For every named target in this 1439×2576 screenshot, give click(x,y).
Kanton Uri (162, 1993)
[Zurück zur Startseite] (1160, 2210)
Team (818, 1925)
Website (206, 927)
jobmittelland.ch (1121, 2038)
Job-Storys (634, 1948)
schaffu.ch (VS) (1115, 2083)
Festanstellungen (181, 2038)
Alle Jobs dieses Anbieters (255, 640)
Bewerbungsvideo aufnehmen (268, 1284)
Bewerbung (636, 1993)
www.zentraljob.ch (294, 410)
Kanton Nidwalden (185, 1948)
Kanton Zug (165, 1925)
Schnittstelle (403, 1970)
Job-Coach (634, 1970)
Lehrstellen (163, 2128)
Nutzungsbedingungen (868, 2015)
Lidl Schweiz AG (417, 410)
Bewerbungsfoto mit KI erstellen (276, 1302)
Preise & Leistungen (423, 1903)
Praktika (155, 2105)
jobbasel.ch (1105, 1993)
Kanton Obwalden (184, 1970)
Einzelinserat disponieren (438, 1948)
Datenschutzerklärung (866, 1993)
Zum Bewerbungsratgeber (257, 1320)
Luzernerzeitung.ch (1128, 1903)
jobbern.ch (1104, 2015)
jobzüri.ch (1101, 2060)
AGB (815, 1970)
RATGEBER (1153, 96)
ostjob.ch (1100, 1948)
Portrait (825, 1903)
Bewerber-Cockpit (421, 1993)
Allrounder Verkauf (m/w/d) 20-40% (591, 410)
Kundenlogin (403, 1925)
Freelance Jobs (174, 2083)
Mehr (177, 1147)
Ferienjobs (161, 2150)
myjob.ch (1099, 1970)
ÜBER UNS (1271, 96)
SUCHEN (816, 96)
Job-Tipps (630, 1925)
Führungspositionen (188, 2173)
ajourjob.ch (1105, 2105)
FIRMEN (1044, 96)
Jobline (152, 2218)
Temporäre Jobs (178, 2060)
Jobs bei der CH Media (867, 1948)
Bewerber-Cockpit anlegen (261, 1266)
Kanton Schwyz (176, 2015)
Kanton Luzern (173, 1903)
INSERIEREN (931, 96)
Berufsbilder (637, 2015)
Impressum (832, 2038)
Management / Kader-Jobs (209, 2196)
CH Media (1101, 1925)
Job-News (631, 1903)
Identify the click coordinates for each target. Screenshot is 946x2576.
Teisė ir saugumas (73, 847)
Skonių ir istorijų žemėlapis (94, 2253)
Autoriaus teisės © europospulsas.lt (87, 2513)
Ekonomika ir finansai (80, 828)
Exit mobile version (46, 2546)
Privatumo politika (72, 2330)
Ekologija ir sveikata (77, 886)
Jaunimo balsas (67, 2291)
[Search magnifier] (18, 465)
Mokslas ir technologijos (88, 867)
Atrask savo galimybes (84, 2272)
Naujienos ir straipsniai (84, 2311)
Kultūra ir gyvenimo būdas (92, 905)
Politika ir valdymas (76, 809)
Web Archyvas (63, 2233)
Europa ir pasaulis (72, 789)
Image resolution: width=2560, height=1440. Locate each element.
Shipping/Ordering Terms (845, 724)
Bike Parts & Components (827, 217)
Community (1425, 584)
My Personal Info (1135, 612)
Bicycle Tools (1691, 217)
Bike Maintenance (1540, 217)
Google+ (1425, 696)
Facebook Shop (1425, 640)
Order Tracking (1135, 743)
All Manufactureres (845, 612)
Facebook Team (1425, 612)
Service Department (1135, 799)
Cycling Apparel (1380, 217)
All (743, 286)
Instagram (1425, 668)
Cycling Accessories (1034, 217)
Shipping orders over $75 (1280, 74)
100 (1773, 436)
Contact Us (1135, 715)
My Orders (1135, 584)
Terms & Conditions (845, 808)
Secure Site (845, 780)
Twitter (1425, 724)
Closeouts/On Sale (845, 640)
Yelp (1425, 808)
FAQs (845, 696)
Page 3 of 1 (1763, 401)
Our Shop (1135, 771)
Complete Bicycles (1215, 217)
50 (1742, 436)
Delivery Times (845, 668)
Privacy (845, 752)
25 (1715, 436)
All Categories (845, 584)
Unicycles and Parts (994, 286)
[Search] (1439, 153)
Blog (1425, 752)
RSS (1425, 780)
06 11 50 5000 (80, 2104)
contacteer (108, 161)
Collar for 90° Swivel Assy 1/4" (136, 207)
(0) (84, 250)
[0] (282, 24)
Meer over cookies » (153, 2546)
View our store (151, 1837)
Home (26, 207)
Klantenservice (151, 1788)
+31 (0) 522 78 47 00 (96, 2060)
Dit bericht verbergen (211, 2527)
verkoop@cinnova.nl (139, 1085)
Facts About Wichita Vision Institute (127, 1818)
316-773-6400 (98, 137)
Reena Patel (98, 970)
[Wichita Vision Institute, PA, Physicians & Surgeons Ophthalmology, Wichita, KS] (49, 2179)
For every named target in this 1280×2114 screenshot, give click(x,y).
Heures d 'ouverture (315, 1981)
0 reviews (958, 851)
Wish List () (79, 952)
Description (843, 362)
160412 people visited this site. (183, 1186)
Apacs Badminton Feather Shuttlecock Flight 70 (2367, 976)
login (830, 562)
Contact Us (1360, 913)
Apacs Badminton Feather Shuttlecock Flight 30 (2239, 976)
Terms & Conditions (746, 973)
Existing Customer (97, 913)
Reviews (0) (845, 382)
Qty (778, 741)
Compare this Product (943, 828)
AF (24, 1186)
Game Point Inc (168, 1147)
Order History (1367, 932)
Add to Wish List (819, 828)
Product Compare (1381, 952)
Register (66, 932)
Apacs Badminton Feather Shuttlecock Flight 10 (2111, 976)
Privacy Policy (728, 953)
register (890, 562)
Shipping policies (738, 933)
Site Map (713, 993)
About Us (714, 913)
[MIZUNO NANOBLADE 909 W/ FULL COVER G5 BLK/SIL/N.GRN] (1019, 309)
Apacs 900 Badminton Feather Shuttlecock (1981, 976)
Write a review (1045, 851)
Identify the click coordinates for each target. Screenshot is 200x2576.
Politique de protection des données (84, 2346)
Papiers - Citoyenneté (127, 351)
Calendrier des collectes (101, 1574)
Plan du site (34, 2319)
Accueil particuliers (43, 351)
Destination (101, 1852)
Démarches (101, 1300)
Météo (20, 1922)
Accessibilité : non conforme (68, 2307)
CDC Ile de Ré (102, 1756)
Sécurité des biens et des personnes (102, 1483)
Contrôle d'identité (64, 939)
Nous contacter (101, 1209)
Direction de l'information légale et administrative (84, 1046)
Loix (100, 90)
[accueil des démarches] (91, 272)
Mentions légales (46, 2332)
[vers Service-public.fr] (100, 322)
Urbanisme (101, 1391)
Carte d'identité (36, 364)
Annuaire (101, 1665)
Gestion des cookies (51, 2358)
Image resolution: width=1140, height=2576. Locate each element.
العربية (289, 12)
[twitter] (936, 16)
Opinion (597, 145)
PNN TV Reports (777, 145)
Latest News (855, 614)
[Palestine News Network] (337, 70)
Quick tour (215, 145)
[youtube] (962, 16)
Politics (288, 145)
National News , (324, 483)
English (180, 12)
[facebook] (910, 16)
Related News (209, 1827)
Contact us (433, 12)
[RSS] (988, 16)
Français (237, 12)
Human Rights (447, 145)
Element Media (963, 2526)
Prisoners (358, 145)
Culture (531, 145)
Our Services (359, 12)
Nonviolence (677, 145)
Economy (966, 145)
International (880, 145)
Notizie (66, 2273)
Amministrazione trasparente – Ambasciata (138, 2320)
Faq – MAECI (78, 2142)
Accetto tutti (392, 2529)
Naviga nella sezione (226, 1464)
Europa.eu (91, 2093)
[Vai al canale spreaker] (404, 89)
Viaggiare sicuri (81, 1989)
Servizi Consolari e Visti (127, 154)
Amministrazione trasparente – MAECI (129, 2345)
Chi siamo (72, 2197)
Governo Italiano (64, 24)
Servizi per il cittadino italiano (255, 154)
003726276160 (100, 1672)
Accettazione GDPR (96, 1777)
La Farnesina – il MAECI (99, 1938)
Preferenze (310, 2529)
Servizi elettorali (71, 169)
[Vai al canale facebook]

============

WORK TO BE COMPLETED: Look back at the entries above and repeat, unchanged, every line from the line holding "Bike Parts & Components (827, 217)" through the line holding "Cycling Accessories (1034, 217)".

EXERCISE OUTPUT:
Bike Parts & Components (827, 217)
Community (1425, 584)
My Personal Info (1135, 612)
Bicycle Tools (1691, 217)
Bike Maintenance (1540, 217)
Google+ (1425, 696)
Facebook Shop (1425, 640)
Order Tracking (1135, 743)
All Manufactureres (845, 612)
Facebook Team (1425, 612)
Service Department (1135, 799)
Cycling Apparel (1380, 217)
All (743, 286)
Instagram (1425, 668)
Cycling Accessories (1034, 217)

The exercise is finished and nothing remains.